## [Task details]
Print only the lines from the one with "This screenshot has" through the end of the data, exactly, and please omit pictures.

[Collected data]
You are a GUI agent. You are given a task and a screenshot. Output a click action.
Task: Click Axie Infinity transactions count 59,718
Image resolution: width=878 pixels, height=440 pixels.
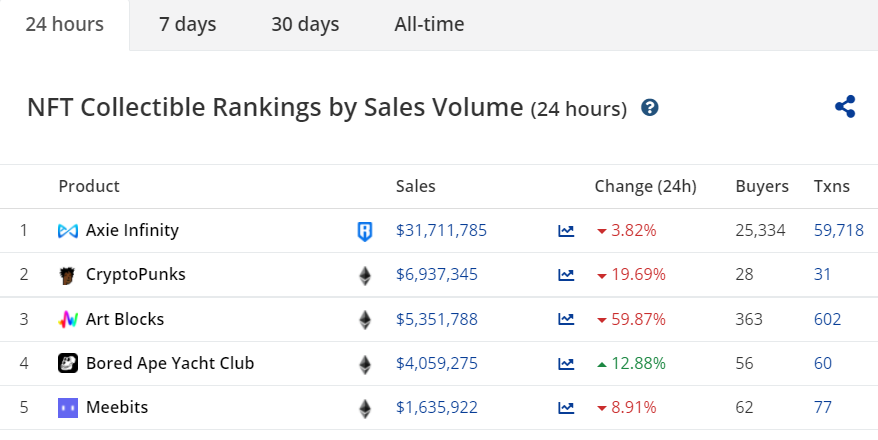pyautogui.click(x=838, y=231)
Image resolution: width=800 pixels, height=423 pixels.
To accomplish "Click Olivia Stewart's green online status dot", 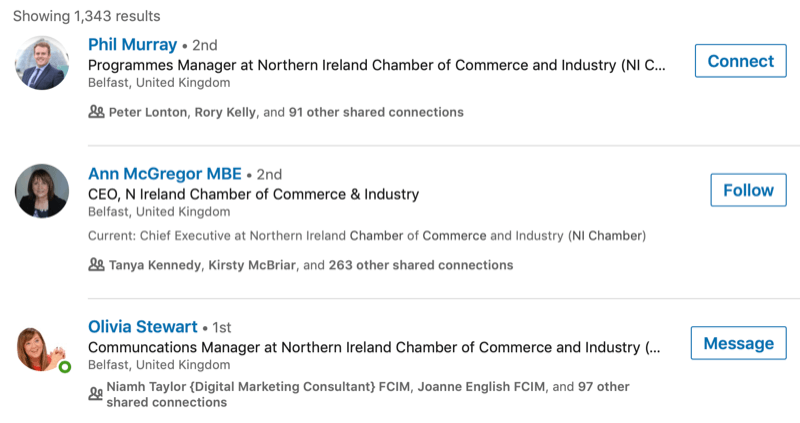I will point(65,367).
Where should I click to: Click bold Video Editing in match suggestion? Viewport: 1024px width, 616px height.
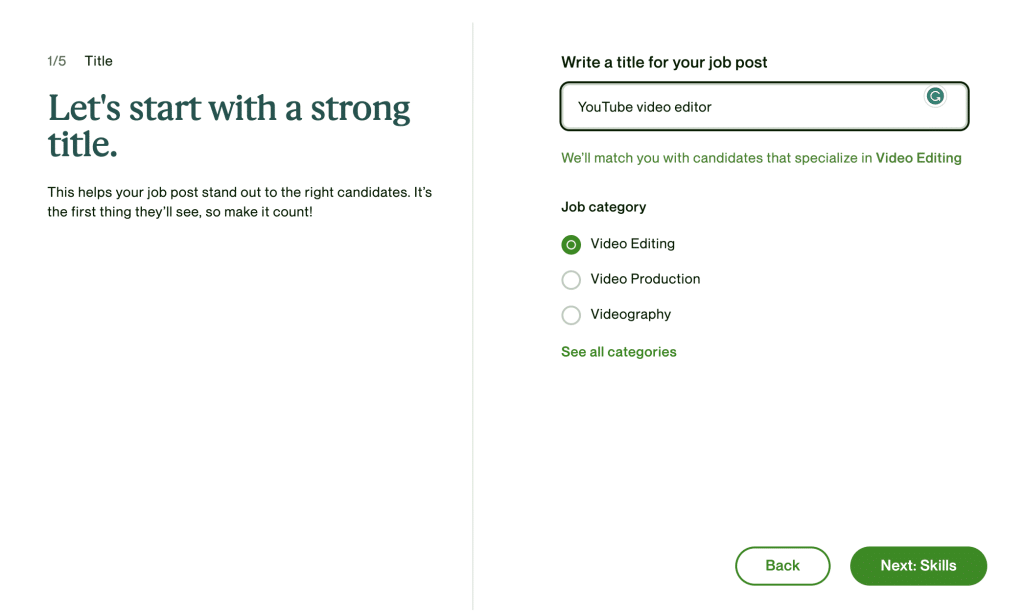[918, 158]
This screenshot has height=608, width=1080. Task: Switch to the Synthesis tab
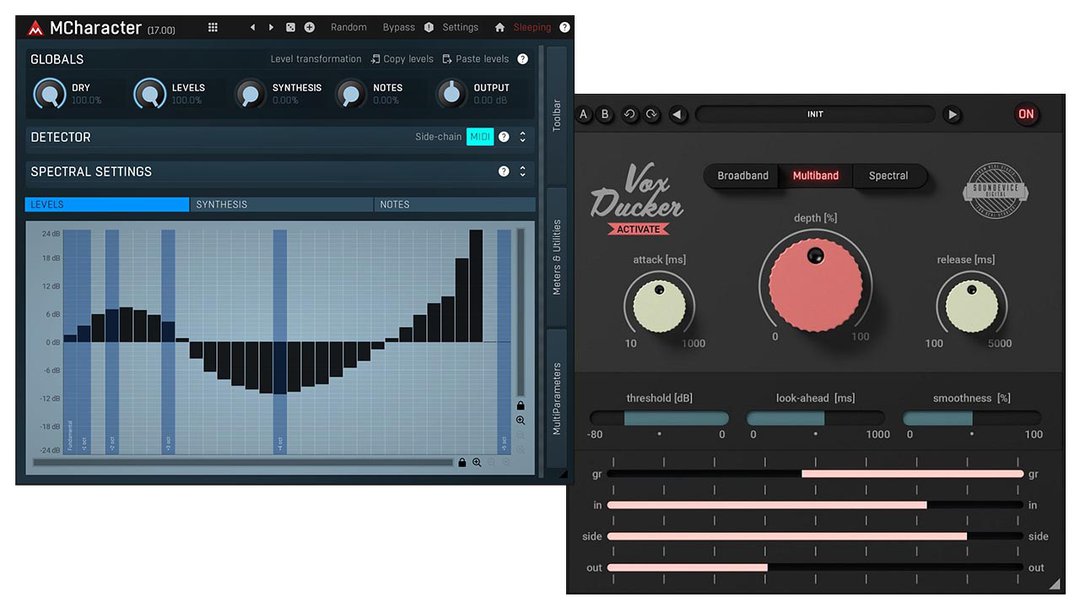(281, 205)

## [Task response]
This screenshot has height=608, width=1080. Task: Switch to the Synthesis tab
(281, 205)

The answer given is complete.